In the beginning, we shocked by accident. The stunts actually designed to shock didn’t happen until three series in. The idea with The Hopefuls slot was that anybody could get on TV if they did a dare, like snog a granny or lie in a bath full of pig shit. It was a precursor to reality TV and social media: a way for ordinary people to be famous. It was quite un-PC. We wouldn’t be able to do the drunken Oliver Reed interview nowadays. It was exploitative but he’d been drunk on TV before and knew what he was doing.

There were dangerous moments. One presenter, Alan Connor, got kidnapped by German pornographers. Another night, the police surrounded the studio because somebody phoned to say their friend was speeded up to the hilt, had a gun and wanted to kill Terry Christian. During the ad break, we searched the audience. Nobody was armed, so we just carried on. Grossly irresponsible but what fun it all was.

Eventually a backlash came. Not from viewers, who still loved the show, but from the channel. They were constantly in trouble with the regulators and cancelled us after five series. I don’t think Grade particularly enjoyed being called “pornographer in chief” by the tabloids either.

Mark Lamarr interviews Snoop Doggy Dogg with Rod Hull and Emu

Katie Puckrik, presenter

I was a professional dancer at a loose end in 1991 after touring the world with Pet Shop Boys. A friend said: “This TV show is looking for a new host. No experience necessary. You should go for it.” So I cobbled together a showreel. Thousands applied and they filmed the audition process for a spin-off called Word Search. Alongside me in the final 20 were Davina McCall and Jez Nelson.

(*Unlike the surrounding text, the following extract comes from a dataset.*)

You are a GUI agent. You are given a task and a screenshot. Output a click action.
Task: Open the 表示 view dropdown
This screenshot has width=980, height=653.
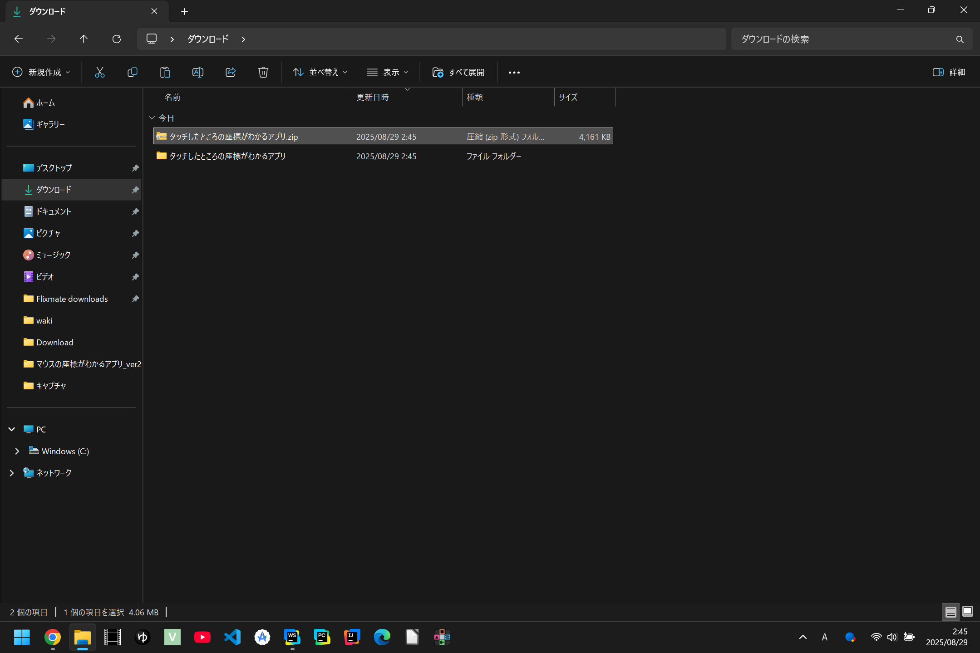(387, 72)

For the next round, I had to interview this horrible Liverpudlian politician called Derek Hatton and a boyband who were like unruly puppies and groped me. I was thrilled when I got offered the gig. I’d never seen The Word until I was on it.

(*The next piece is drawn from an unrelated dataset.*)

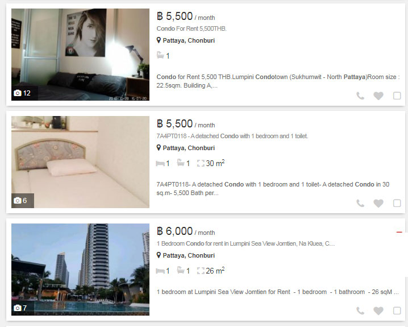Call agent for Lumpini Sea View listing
The width and height of the screenshot is (408, 327).
point(360,311)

I introduced the infamous L7 performance but missed Nirvana because I was doing an outside broadcast at a disgruntled viewer’s house. He’d written in complaining that we never had decent bands on, so I took the Bay City Rollers to play in his kitchen. That was the beauty of The Word. It was so random and slapdash but that’s the way people’s brains work. You want a taste of the hippest stuff but also to be amused. I loved its blend of British seaside variety and hot young things. It was like a fever dream. One minute I was interviewing Zsa Zsa Gabor, the next I was encouraging a young man to eat a cereal bowl of maggots. Maybe that’s a metaphor for life.

I did hard-hitting stories, too: exposés on teen cosmetic surgery and Scientology in Hollywood. I met some sex addicts, which was a new concept at the time. When I got back to my hotel in West Hollywood afterwards, the guy I’d just interviewed was found up a tree, peering into my room. My first interview was with Demi Moore and she practically called it off when I asked her about nudity. Hollywood PRs had no idea what they were letting their clients in for. Humourless A-listers would sit on a sofa in the studio with risque questions being put to them in a roomful of baying teenagers.

The wheels constantly came off. That’s what made it leap off the screen, but it probably took years off the life of everyone who worked on it. The Word wouldn’t get made today. People are way too bet-hedging. This was the pre-internet age, before all the portals of opportunity were locked down. The Word predicted reality TV, Jackass-style stunts, TikTok pranks. It was a crucible of 21st-century culture.